Documentation and test were adjusted to describe/cover Spark Datasets API usage.

srgg · srgg · commit 37f5f9d080eb · 2017-02-03T07:30:43.000+02:00
diff --git a/connector/src/test/scala/com/basho/riak/spark/rdd/timeseries/AbstractTimeSeriesTest.scala b/connector/src/test/scala/com/basho/riak/spark/rdd/timeseries/AbstractTimeSeriesTest.scala
@@ -1,5 +1,5 @@
 /**
-  * Copyright (c) 2015 Basho Technologies, Inc.
+  * Copyright (c) 2015-2017 Basho Technologies, Inc.
   *
   * This file is provided to you under the Apache License,
   * Version 2.0 (the "License"); you may not use this file
@@ -101,7 +101,8 @@ abstract class AbstractTimeSeriesTest(val createTestData: Boolean = true) extend
     new Cell(f.temperature_k))
   )
 
-  final val sqlWhereClause = s"WHERE time >= $queryFromMillis AND time <= $queryToMillis AND surrogate_key = 1 AND family = 'f'"

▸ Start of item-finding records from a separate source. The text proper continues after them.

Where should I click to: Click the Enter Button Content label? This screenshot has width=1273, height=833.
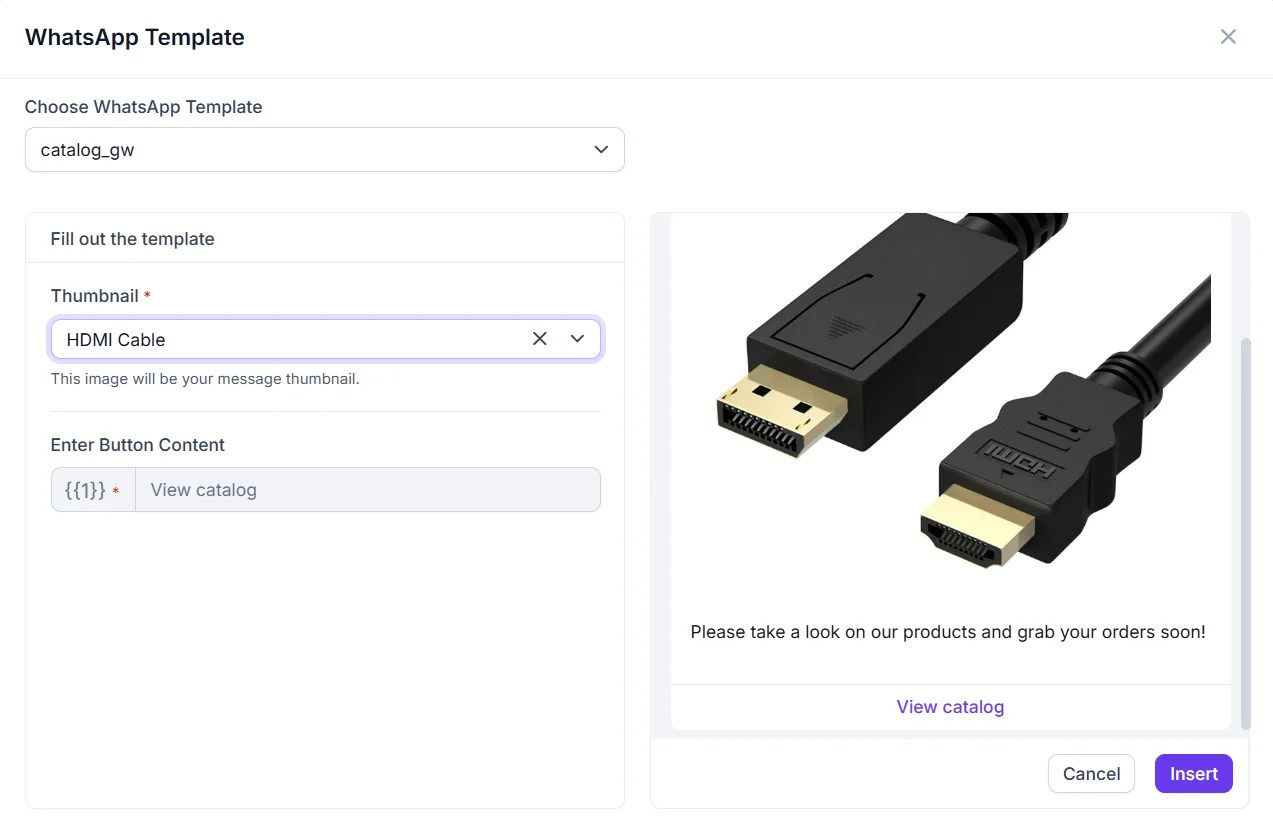(138, 445)
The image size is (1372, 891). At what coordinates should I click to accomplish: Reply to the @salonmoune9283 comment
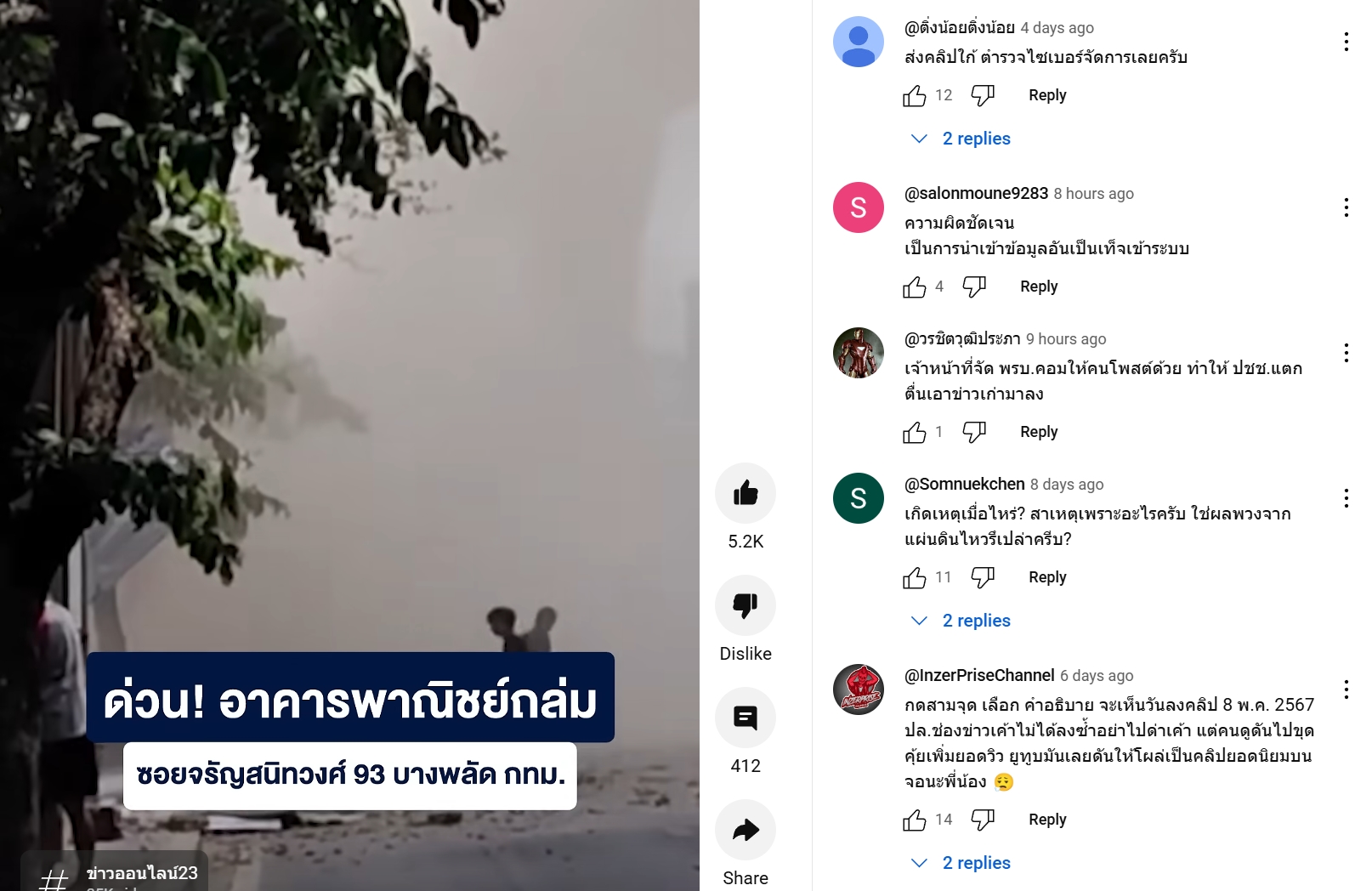pos(1039,287)
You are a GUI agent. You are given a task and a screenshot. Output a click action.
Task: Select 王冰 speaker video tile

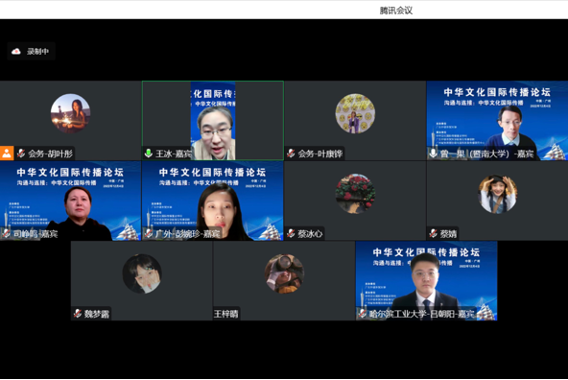coord(213,120)
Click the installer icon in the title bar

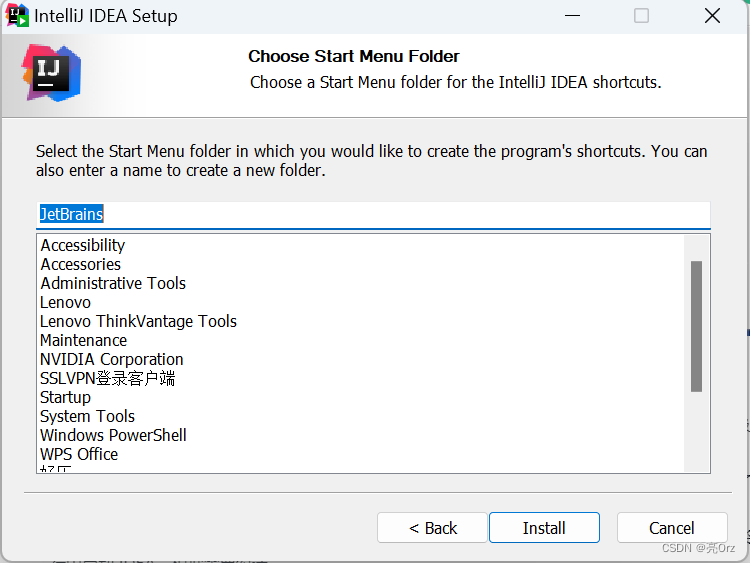17,15
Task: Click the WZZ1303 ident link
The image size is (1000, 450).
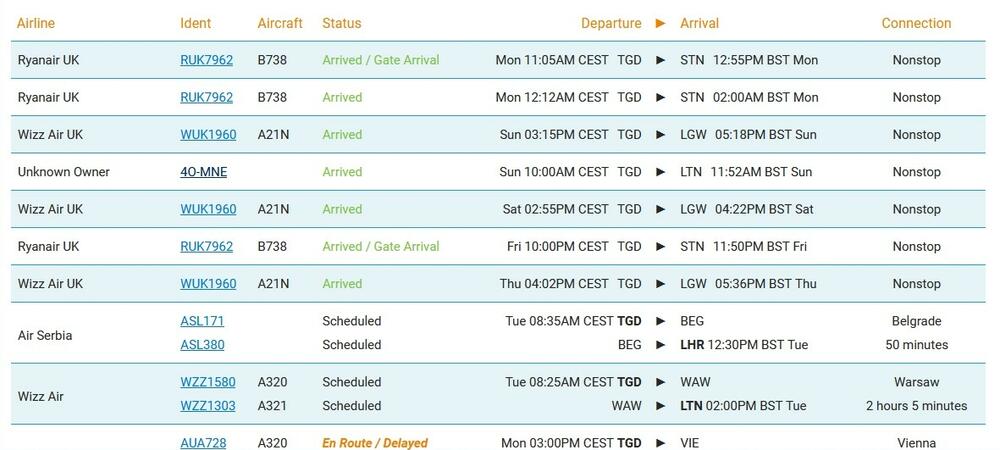Action: click(208, 406)
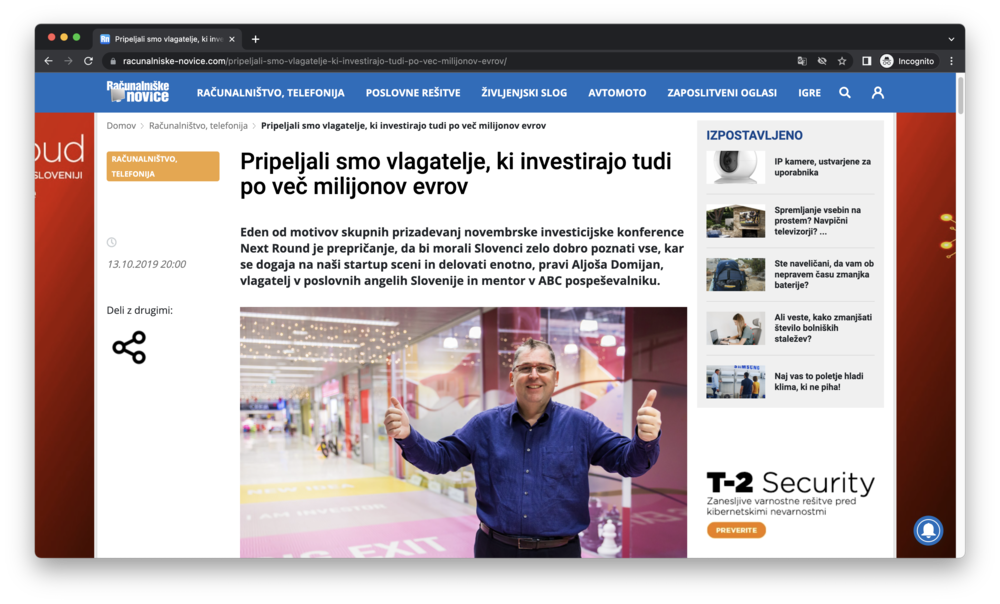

+  final val filterExpression = s"time >= $queryFromMillis AND time <= $queryToMillis AND surrogate_key = 1 AND family = 'f'"
+  final val sqlWhereClause = s"WHERE $filterExpression"
 
   final val sqlQuery = s"SELECT surrogate_key, family, time, user_id, temperature_k FROM $bucketName $sqlWhereClause"
 
diff --git a/connector/src/test/scala/com/basho/riak/spark/rdd/timeseries/SparkDataSetTest.scala b/connector/src/test/scala/com/basho/riak/spark/rdd/timeseries/SparkDataSetTest.scala
@@ -0,0 +1,55 @@
+/**
+  * Copyright (c) 2015-2017 Basho Technologies, Inc.
+  *
+  * This file is provided to you under the Apache License,
+  * Version 2.0 (the "License"); you may not use this file
+  * except in compliance with the License.  You may obtain
+  * a copy of the License at
+  *
+  * http://www.apache.org/licenses/LICENSE-2.0
+  *
+  * Unless required by applicable law or agreed to in writing,
+  * software distributed under the License is distributed on an
+  * "AS IS" BASIS, WITHOUT WARRANTIES OR CONDITIONS OF ANY
+  * KIND, either express or implied.  See the License for the
+  * specific language governing permissions and limitations
+  * under the License.
+  */
+package com.basho.riak.spark.rdd.timeseries
+
+import com.basho.riak.spark.rdd.RiakTSTests
+import org.junit.Test
+import org.junit.experimental.categories.Category
+
+/**
+  * @author Sergey Galkin <srggal at gmail dot com>
+  */
+@Category(Array(classOf[RiakTSTests]))
+class SparkDataSetTest extends AbstractTimeSeriesTest {
+
+  @Test
+  def genericLoadAsDataSet(): Unit = {
+    import sparkSession.implicits._
+
+    val ds = sparkSession.read
+      .format("org.apache.spark.sql.riak")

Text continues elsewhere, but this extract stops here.